As I mentioned in my last post, I'm going to keep repeating days under c25k until i can complete them. Then move on to the next.

Today was my second stab at w1d1 at the official 60/90 timed pace. Now that I know how long 60 seconds is (argh!) when timed properly I must say again that i don't think i could do this without the motivation of the podcast telling me when I'm done with each interval, pushing me to go on, and congratulating me when i make it through each interval. That rocks. I feed on praise.
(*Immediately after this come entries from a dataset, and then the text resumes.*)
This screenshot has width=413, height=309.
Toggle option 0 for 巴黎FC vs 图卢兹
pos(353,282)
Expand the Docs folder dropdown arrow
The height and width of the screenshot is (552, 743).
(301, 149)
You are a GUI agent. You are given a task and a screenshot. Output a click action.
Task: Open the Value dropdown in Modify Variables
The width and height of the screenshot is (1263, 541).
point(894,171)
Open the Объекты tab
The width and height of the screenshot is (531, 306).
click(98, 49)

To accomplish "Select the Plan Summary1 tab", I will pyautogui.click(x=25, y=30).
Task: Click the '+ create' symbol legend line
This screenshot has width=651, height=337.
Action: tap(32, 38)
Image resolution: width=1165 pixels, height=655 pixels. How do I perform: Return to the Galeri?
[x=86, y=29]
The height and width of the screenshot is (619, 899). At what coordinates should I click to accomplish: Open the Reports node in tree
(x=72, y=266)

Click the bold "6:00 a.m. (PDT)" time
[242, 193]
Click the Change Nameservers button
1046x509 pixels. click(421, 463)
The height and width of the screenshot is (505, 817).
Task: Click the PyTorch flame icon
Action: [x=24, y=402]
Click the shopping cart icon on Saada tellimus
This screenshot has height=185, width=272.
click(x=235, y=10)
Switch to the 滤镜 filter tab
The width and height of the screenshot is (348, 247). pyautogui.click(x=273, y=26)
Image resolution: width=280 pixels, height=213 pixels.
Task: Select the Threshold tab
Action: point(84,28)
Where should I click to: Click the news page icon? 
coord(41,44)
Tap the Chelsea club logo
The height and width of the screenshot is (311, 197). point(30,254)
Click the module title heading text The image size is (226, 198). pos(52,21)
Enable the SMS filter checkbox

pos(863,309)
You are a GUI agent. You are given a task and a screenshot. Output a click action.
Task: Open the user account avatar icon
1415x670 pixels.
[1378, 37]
Last time (2 days ago) i could only make it to interval 5 before I had to quit and walk the rest of them. Today I made it to interval 6, had to stop and walk the last 30 seconds of interval 6, BUT was recovered and ready to run again my interval 7 so I ran interval 7 and 8.  Next time on Sat hopefully I will be able to do all 8 intervals and can cross w1d1 off my list. I realize this is going to be a long hard road but I'm encouraged and not going to give up.

It's also interesting for me to note that since I started weight training and walking/running more (as I mentioned in my previous post I had been haphazardly trying to do some walk/runs under my own poor timing) the shin splints went away. Now what holds me back, like today, is feeling dizzy/out of breath. I do think it's a record of my own poor fitness but I also like to think it's because of this insufferable heat in Northern VA right now. 90+ degrees at 9am. Ridiculous.

I came home after the cool down and wet myself down with ice water out of the hose and had a glass of water. I still feel a little woozy like hungover.

Also I calculated it and I'm walk/running 4.8mph. I wonder if that is that a good pace or if should I be pushing myself to run faster, even if it means I can't complete all the intervals.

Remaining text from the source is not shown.